Afin de conclure le dossier sur l’interdiction de fumer en terrasse en Espagne, la Commission de santé publique, composée des responsables du ministère de la Santé et des régions, s’est réunie ce mercredi pour analyser le Plan global de lutte contre le tabagisme 2024-2027.
Photo de couverture : Clémentine Laurent
D’un côté, le ministère espagnol de la Santé, les scientifiques, les organismes sociaux. De l’autre, le monde de la restauration et l’hôtellerie. Les premiers veulent une interdiction de fumer sur les terrasses espagnoles, les seconds redoutent des milliards d’euros de pertes financières.
Pour les bars, cafés, restaurants et hôtels, le cauchemar de 2010 semble se répéter. Cette année-là, le gouvernement socialiste de José Luis Zapatero décréta l’interdiction totale de fumer dans l’enceinte des lieux de loisirs. Une des lois pionnières et une des plus restrictives en Europe. Le secteur de la bouche annonçait alors un séisme financier. Avec la fin du café-clope, ou de la cigarette entre chaque plat, les Espagnols bouderaient les établissements récréatifs selon les professionnels. En 2024, force est de constater qu’il y a toujours un restaurant et un bar à chaque coin de rue dans le pays.
Interdiction de fumer en terrasse en Espagne : pas de passage en force
Mais, cette fois-ci, l’exécutif ne semble pas tenter un passage en force et veut un consensus. Le gouvernement a sondé les territoires locaux.

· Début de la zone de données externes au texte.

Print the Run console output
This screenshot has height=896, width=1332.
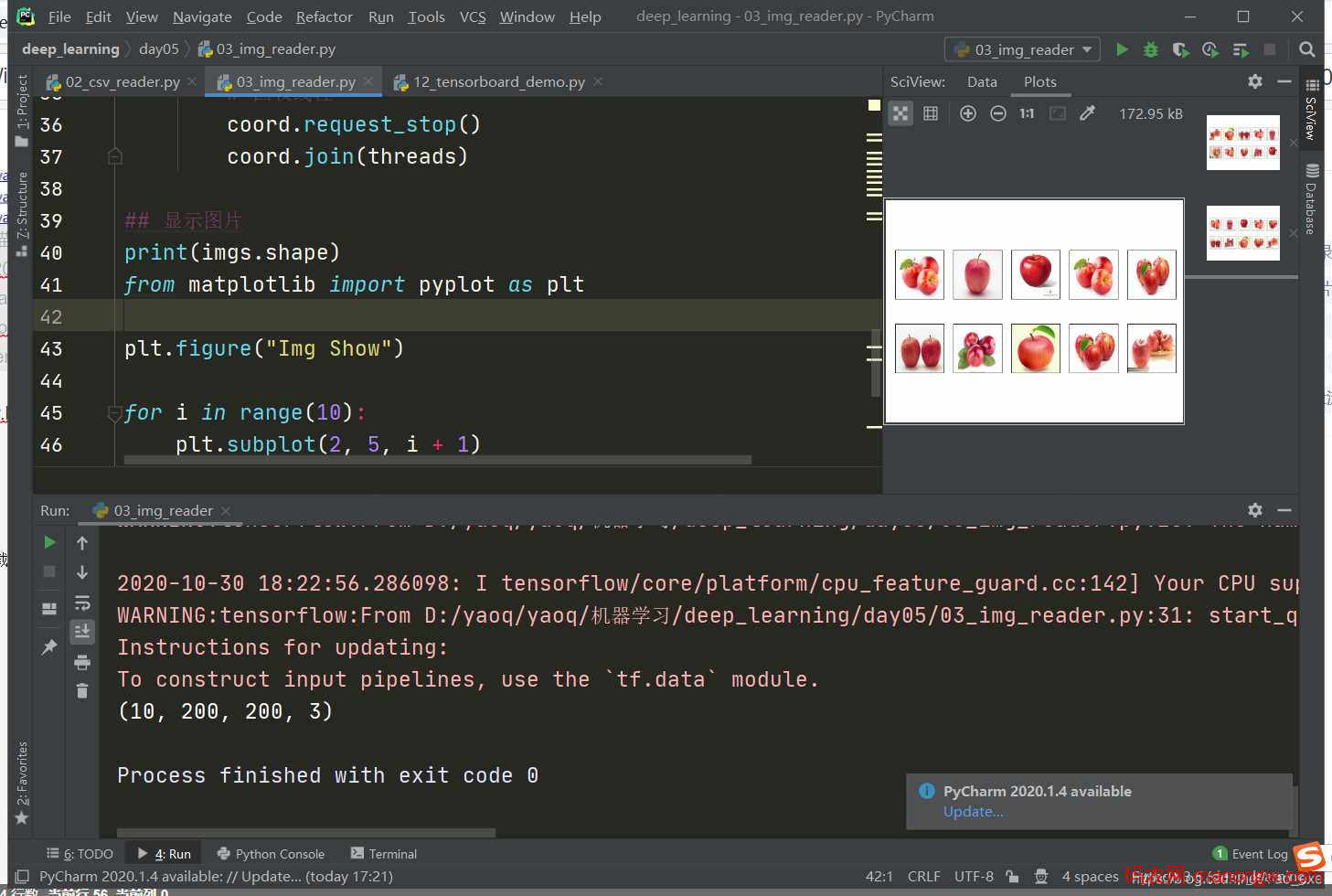pos(82,662)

La Catalogne et les Canaries soutiennent la démarche d’interdiction, tandis que l’ultra-conservatrice Isabel Diaz Ayuso, présidente de la région Madrid, défend la sacro-sainte liberté des établissements et souhaite que les nuages de fumée continuent de planer au-dessus des terrasses de la capitale. Ayuso est devenue l’égérie des restos, bars et consorts en critiquant vertement les restrictions du gouvernement socialiste lors de la longue période du Covid.

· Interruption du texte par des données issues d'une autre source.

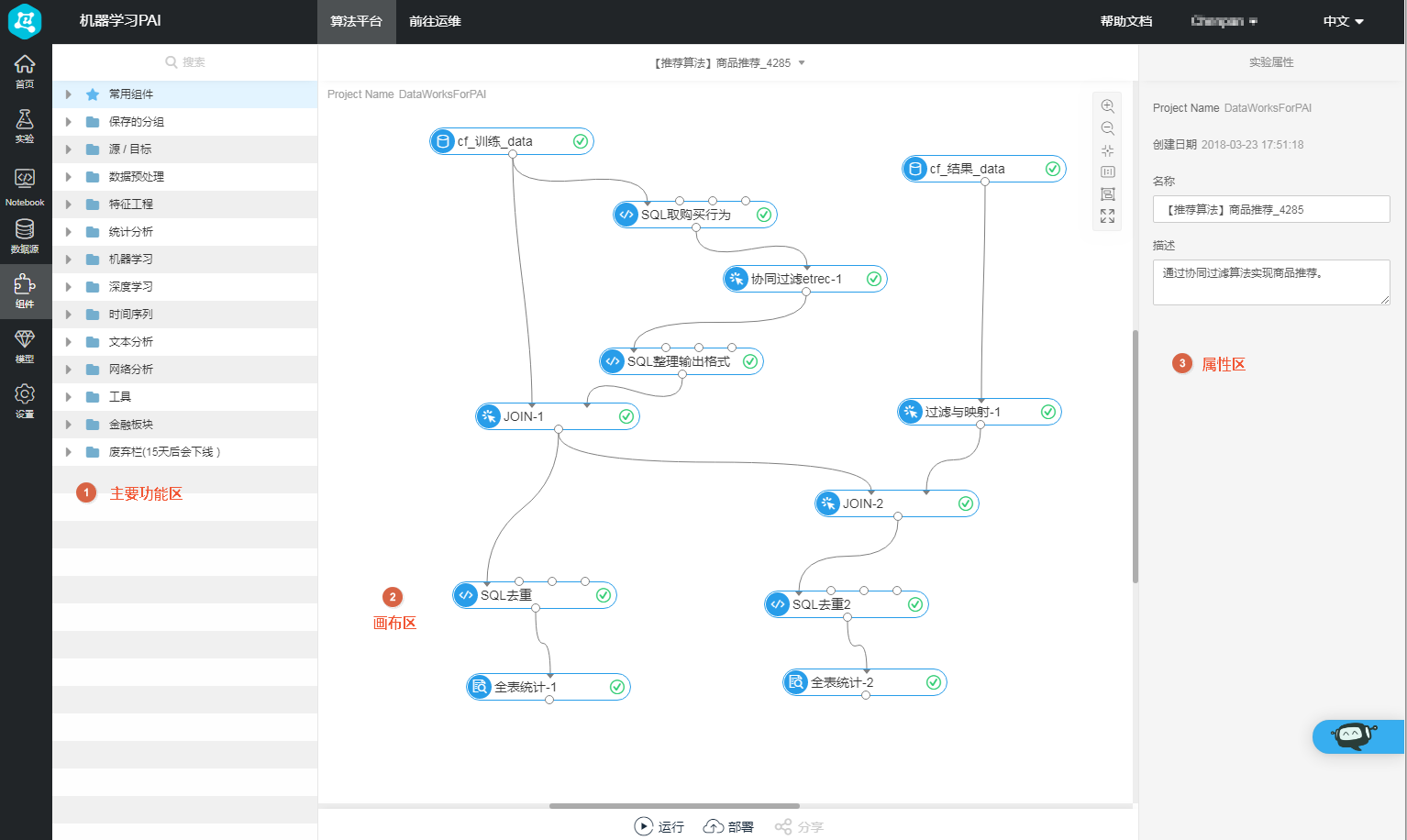
Task: Open 数据源 data source sidebar icon
Action: pyautogui.click(x=25, y=237)
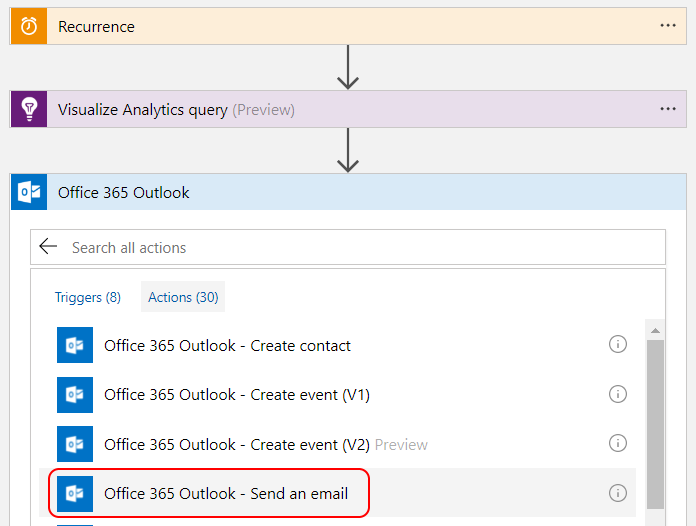Select the Actions (30) tab

click(183, 297)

Pour fuir le conflit, et arriver à une certaine forme de concorde, le ministère de la Santé dirigé par Mónica García, de l’aile gauche de la majorité, souhaite impliquer le public. Avant de mettre la réforme sur la table du Conseil des ministres, avec une entrée en vigueur pour 2027, les pouvoirs publics lanceront des campagnes de sensibilisation afin que l’opinion publique fasse pencher la balance vers la prohibition.
Les campagnes de communication porteront, entre autres, sur la nécessité de mettre fin à une dépendance qui tue chaque année 50 000 personnes (dont un demi-millier de fumeurs passifs) et qui est à l’origine de 16 types de cancer.

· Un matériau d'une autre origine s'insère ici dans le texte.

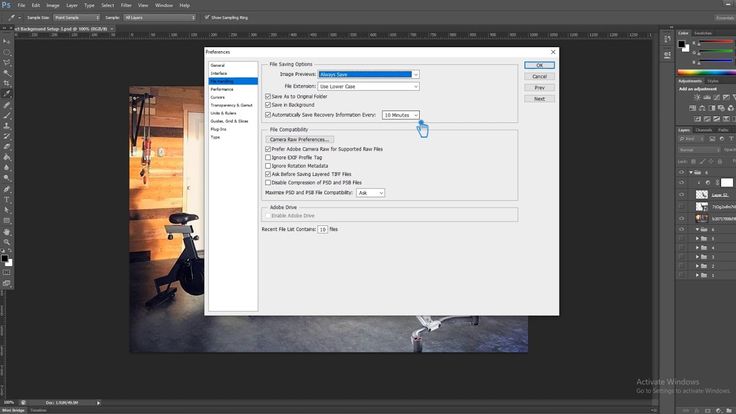This screenshot has height=414, width=736.
Task: Click the color spectrum bar in Color panel
Action: [705, 71]
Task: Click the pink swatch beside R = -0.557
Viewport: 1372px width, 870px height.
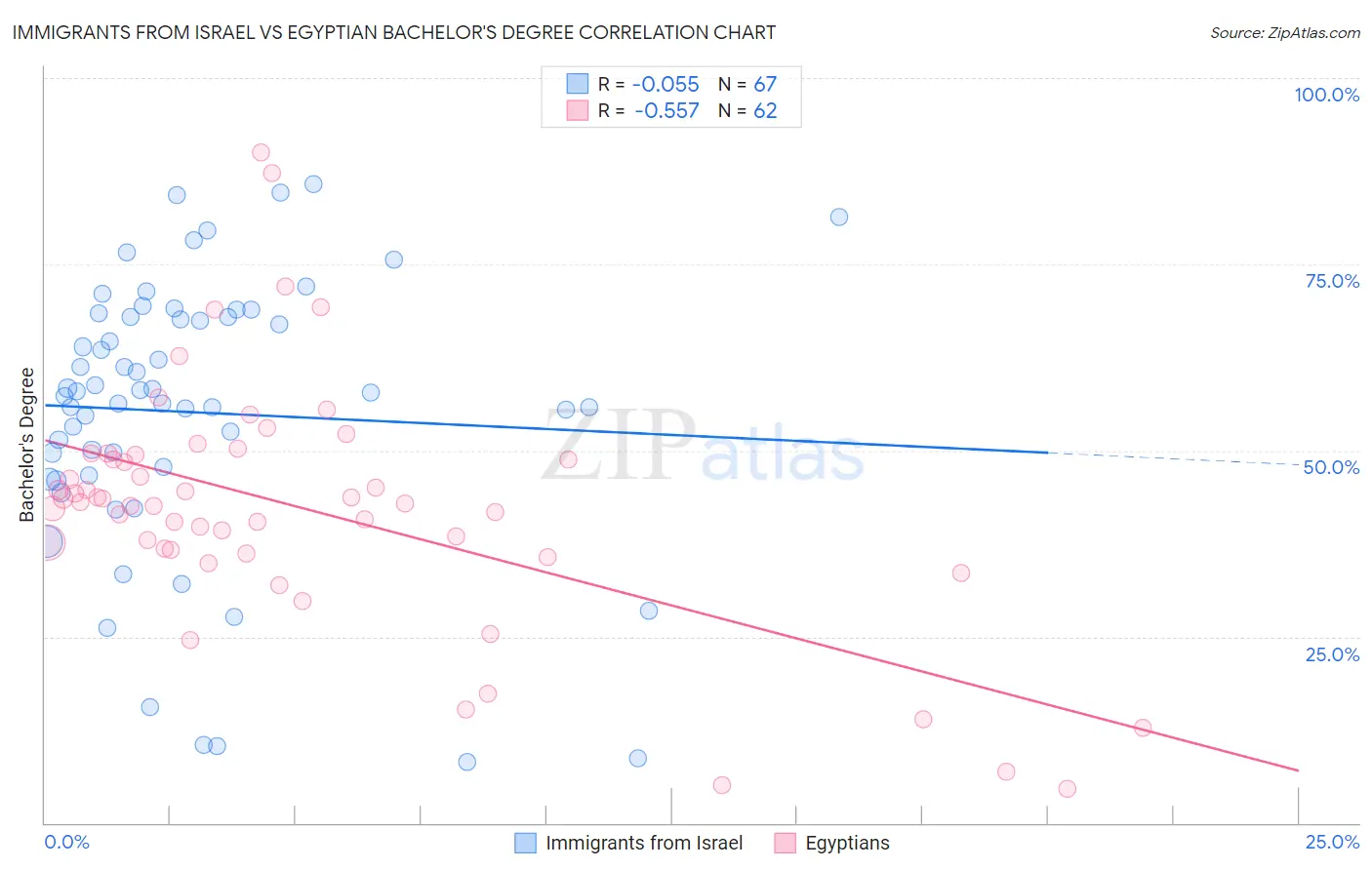Action: (578, 110)
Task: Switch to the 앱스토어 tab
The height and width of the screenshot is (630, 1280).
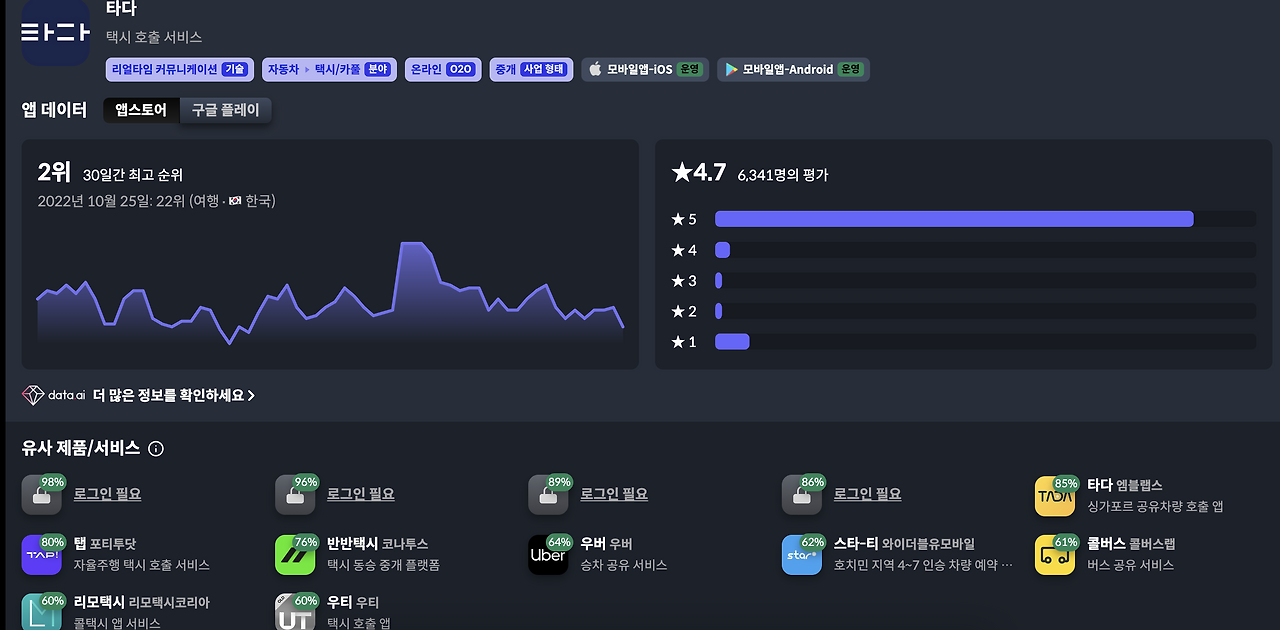Action: pyautogui.click(x=141, y=110)
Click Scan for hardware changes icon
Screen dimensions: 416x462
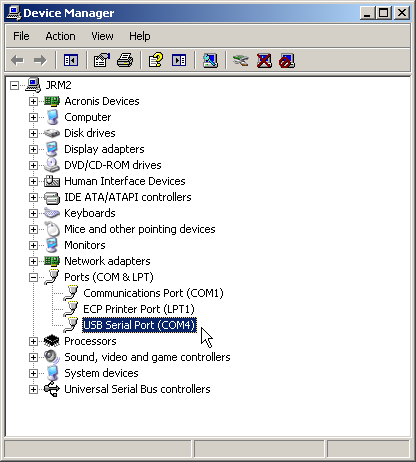(211, 60)
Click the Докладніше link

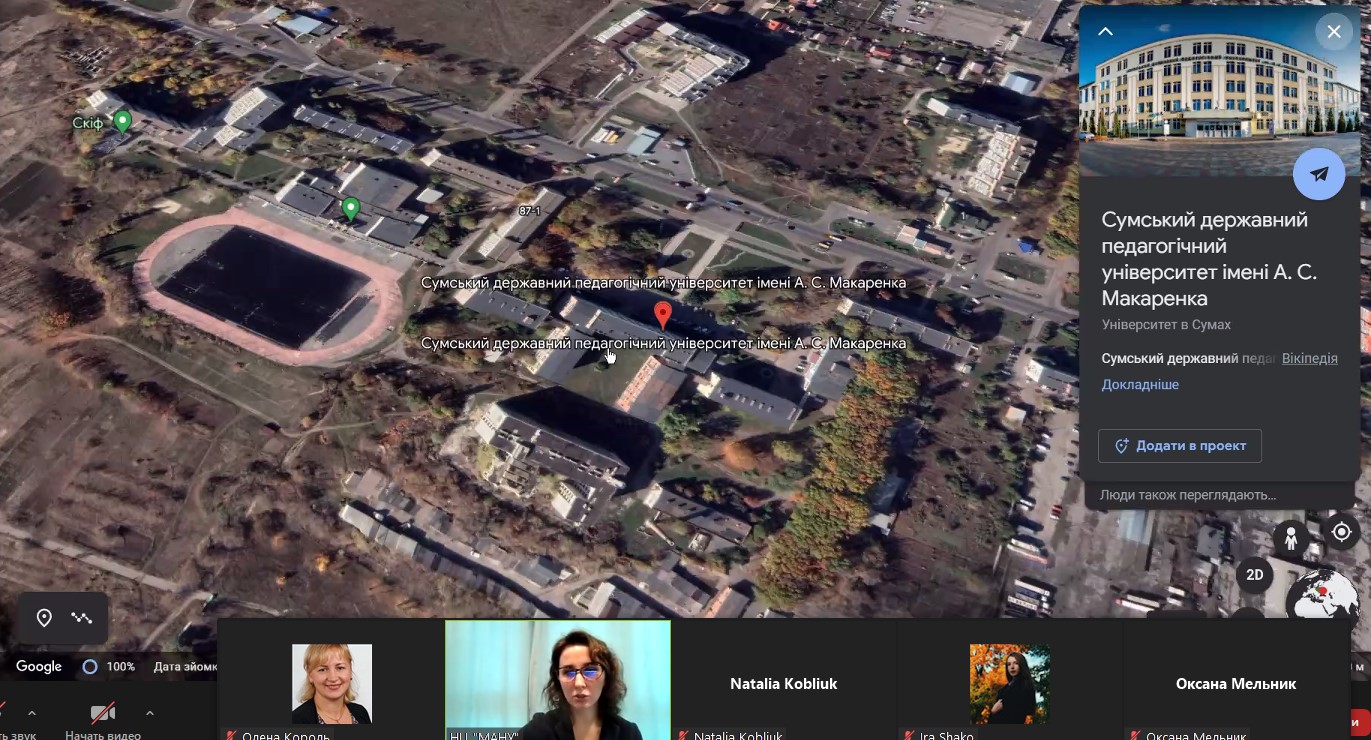1140,385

Un large consensus sur les autres mesures pour lutter contre le tabagisme en Espagne
En marge des terrasses, le plan de lutte contre le tabagisme a abordé ce mercredi de nombreux points sur lesquels l’ensemble des institutions du pays, droite et gauche confondues, sont cette fois-ci favorables.
Photo : Bérenger Cyne
À commencer par l’interdiction du tabac sur les plages et dans les voitures si des femmes enceintes et les enfants sont dans l’habitacle. Comme c’est déjà le cas dans de nombreux pays européens. En France, il est interdit à tous les occupants d’un véhicule de fumer en présence d’un mineur. Une infraction qui est sanctionnée par une amende de 135 euros pouvant aller jusqu’à 750 € en cas de récidive.
L’Espagne est également arrivée à un consensus sur l’assimilation de la cigarette électronique et le tabac conventionnel, considérant qu’elle constitue la porte d’entrée des mineurs vers le tabagisme. Ces derniers mois, l’industrie du tabac n’a cessé de faire pression pour éviter cette comparaison.
Justement, les plus jeunes sont au cœur de ce plan qui vise à réduire le nombre de fumeurs chez les mineurs. A travers tout le pays, 460 jeunes commencent à fumer chaque jour. Une des pistes qui se dégage et qui est soutenue par la majorité des acteurs politiques espagnols serait une hausse massive des taxes sur le tabac, actuellement parmi les moins chères d’Europe, qui pourrait atteindre 8 ou 10 euros par paquet. Et justement, concernant l’emballage, on se dirige vers un aspect générique totalement neutre, autrement dit sans marque apparente. Les pouvoirs publics estiment que cette mesure réduirait le nombre de fumeurs d’au moins 250 000.